__TRY IT__: Take from the records below each line that holds "baterijo".

====== DATA TO PROCESS ======

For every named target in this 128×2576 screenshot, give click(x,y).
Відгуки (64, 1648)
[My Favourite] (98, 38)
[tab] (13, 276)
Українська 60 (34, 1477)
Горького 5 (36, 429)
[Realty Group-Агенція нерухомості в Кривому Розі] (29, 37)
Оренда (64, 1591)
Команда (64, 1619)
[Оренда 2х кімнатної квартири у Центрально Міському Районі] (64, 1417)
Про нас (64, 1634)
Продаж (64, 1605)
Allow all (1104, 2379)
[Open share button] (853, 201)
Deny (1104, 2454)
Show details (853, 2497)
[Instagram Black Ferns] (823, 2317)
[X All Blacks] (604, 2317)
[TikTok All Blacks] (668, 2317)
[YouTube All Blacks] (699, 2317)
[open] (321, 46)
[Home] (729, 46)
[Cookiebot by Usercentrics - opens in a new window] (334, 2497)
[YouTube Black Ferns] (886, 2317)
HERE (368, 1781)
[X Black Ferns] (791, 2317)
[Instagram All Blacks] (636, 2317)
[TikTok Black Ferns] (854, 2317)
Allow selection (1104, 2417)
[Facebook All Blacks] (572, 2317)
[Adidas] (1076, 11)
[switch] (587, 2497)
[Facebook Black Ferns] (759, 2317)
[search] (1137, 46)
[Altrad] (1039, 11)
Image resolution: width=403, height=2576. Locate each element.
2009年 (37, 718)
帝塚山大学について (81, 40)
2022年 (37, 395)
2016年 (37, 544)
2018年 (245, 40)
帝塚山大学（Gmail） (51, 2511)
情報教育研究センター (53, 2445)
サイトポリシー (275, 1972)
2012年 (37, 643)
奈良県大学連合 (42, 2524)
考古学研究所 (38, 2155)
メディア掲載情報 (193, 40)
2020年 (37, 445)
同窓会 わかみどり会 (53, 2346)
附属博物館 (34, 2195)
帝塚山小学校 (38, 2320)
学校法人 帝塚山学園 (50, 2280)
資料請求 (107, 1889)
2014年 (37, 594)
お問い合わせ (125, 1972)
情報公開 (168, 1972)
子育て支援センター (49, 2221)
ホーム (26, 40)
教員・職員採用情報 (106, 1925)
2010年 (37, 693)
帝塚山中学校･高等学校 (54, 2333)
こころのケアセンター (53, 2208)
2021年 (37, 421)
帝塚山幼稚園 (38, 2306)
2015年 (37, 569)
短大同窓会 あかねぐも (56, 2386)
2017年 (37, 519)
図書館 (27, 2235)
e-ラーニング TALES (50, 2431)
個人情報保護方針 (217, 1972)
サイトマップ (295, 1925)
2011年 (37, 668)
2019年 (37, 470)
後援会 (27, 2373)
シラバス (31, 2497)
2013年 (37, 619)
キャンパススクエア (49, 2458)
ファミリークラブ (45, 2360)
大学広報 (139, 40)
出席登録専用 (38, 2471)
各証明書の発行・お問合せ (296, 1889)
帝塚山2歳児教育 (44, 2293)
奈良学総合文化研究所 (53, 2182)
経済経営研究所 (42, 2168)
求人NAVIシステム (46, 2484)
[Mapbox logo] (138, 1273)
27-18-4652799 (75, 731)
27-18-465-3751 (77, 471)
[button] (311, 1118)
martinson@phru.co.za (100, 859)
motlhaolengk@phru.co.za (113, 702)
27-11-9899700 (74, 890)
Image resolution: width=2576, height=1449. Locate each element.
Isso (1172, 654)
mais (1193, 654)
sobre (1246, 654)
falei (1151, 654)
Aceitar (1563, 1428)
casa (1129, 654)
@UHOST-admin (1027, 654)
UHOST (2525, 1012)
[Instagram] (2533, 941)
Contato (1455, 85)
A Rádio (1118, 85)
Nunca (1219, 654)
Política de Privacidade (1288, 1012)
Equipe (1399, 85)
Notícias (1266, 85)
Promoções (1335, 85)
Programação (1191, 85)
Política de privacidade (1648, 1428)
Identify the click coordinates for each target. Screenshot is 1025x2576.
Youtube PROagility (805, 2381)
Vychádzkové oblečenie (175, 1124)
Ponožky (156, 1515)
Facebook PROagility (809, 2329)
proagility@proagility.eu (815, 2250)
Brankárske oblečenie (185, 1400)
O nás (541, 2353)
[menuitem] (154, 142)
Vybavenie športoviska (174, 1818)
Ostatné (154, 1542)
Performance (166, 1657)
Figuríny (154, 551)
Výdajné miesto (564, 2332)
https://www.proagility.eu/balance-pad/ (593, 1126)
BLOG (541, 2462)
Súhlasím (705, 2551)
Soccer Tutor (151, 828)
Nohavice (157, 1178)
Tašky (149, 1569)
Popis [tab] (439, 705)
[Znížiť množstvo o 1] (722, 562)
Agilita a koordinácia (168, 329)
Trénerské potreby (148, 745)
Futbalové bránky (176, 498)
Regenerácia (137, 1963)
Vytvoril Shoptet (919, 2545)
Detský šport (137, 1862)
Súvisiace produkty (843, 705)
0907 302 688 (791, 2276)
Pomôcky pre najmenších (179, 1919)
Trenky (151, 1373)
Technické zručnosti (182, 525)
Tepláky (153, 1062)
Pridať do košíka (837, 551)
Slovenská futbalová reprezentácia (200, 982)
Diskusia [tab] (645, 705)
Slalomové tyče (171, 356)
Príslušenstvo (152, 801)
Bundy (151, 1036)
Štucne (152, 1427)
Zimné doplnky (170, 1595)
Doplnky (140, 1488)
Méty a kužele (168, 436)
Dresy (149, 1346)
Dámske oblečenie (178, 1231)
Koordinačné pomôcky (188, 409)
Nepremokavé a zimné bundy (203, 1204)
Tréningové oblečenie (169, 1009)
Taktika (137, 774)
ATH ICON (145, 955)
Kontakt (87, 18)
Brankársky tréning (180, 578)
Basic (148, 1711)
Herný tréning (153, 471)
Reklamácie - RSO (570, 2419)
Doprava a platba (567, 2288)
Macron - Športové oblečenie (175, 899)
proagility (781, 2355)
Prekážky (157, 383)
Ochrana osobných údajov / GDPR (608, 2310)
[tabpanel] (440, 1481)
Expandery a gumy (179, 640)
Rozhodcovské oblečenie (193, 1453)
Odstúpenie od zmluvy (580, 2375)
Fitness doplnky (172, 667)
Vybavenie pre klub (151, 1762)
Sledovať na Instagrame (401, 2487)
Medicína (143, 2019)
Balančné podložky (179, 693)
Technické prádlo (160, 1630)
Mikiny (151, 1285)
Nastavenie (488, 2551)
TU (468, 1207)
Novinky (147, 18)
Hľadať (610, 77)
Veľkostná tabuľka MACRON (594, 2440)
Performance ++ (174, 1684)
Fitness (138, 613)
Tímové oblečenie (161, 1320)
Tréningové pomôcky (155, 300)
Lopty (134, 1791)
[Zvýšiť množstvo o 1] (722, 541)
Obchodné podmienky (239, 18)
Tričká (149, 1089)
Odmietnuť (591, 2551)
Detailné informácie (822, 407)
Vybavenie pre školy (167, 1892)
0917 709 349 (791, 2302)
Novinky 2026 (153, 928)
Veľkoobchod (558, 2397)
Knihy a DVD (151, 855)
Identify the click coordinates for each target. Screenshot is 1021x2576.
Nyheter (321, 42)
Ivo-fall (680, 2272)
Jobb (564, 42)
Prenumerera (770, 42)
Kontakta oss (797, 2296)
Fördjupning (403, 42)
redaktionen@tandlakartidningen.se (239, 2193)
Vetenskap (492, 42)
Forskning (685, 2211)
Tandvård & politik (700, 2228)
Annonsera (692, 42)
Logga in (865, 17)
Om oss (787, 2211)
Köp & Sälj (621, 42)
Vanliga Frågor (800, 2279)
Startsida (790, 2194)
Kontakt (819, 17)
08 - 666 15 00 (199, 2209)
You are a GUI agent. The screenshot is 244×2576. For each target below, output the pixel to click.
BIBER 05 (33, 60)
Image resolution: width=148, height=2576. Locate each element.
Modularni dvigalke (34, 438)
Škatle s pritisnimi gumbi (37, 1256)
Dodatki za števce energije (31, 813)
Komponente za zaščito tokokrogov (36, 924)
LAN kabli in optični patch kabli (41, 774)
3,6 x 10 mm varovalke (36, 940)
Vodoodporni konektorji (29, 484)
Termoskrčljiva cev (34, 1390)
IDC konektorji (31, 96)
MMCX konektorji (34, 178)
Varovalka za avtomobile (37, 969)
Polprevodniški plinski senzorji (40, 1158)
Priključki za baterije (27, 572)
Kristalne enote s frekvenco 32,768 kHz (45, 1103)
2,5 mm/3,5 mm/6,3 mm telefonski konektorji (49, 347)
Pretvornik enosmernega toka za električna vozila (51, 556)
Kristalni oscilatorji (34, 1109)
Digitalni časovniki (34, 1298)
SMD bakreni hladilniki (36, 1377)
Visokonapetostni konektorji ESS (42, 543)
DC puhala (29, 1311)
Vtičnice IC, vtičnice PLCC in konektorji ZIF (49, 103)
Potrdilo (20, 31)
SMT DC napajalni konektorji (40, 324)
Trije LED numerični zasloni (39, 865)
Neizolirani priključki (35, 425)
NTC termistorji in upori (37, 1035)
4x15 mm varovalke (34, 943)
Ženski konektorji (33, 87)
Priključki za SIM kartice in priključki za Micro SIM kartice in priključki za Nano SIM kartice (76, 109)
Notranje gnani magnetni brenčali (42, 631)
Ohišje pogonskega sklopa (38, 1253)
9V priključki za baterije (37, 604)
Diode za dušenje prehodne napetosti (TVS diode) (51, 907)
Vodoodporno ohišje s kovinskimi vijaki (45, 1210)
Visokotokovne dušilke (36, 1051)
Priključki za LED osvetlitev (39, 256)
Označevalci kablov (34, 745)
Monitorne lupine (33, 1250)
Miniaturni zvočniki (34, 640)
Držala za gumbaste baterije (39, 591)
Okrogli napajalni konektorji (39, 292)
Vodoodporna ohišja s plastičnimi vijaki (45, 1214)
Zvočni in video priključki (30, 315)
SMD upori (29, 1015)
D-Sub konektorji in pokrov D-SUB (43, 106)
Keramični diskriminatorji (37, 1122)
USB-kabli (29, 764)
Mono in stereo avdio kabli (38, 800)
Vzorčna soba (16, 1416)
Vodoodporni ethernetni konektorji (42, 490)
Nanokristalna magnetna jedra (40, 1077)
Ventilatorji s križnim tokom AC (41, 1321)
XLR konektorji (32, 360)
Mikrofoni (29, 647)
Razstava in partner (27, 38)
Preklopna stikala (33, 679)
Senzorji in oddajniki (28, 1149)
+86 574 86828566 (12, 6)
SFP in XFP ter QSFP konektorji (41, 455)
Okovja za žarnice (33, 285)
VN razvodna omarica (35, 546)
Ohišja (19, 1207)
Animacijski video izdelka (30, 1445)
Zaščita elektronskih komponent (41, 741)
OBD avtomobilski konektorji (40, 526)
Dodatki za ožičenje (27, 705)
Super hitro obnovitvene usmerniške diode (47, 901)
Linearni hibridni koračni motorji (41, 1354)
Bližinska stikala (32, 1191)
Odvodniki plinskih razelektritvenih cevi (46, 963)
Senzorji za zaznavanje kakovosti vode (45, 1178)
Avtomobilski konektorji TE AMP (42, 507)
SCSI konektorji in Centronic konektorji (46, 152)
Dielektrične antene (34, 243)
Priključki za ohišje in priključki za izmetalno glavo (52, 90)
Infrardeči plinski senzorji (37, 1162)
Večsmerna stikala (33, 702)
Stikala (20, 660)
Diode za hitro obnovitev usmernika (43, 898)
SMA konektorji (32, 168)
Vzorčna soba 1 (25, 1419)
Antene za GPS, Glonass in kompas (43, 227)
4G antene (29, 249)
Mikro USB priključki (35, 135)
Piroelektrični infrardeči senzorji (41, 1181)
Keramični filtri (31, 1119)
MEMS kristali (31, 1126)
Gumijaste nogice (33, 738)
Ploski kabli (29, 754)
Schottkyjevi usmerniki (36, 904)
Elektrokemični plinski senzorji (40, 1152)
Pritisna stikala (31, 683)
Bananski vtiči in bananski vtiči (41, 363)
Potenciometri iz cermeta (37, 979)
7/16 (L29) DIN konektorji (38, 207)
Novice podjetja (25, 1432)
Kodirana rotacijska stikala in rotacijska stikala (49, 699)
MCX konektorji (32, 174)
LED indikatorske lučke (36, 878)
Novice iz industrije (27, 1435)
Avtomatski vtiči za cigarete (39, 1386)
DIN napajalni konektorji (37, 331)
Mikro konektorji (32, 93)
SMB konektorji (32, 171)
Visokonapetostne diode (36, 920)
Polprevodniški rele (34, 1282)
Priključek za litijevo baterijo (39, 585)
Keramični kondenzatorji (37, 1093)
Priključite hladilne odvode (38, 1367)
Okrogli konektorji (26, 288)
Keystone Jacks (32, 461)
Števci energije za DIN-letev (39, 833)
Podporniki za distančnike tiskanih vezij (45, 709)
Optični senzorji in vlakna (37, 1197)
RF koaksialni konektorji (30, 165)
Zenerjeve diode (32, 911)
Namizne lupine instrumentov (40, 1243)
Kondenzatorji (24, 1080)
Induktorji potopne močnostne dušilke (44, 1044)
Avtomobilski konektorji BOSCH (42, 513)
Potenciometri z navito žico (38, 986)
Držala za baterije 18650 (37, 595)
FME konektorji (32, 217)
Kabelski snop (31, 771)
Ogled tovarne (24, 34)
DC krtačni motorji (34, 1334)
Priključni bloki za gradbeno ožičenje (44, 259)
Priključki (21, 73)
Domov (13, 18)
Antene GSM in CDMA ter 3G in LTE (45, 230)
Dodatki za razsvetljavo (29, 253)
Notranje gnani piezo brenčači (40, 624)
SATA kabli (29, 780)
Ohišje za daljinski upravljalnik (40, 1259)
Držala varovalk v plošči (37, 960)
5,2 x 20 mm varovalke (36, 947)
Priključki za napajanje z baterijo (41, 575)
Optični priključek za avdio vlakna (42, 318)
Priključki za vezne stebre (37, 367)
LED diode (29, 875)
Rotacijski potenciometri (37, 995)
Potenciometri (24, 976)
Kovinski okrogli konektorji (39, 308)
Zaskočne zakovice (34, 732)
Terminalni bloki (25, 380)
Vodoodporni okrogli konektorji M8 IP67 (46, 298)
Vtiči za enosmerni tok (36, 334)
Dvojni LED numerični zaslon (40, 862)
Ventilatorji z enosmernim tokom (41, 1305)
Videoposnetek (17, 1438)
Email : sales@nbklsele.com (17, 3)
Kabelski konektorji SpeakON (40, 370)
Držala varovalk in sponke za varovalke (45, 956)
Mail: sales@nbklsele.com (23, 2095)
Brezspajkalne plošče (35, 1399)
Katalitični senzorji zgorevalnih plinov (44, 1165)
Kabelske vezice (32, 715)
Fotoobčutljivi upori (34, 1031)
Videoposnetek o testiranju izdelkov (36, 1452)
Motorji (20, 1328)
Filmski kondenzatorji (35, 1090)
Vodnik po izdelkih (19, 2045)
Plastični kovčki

======

__OUTPUT FOR THIS EXERCISE__:
Priključek za litijevo baterijo (39, 585)
Priključki za napajanje z baterijo (41, 575)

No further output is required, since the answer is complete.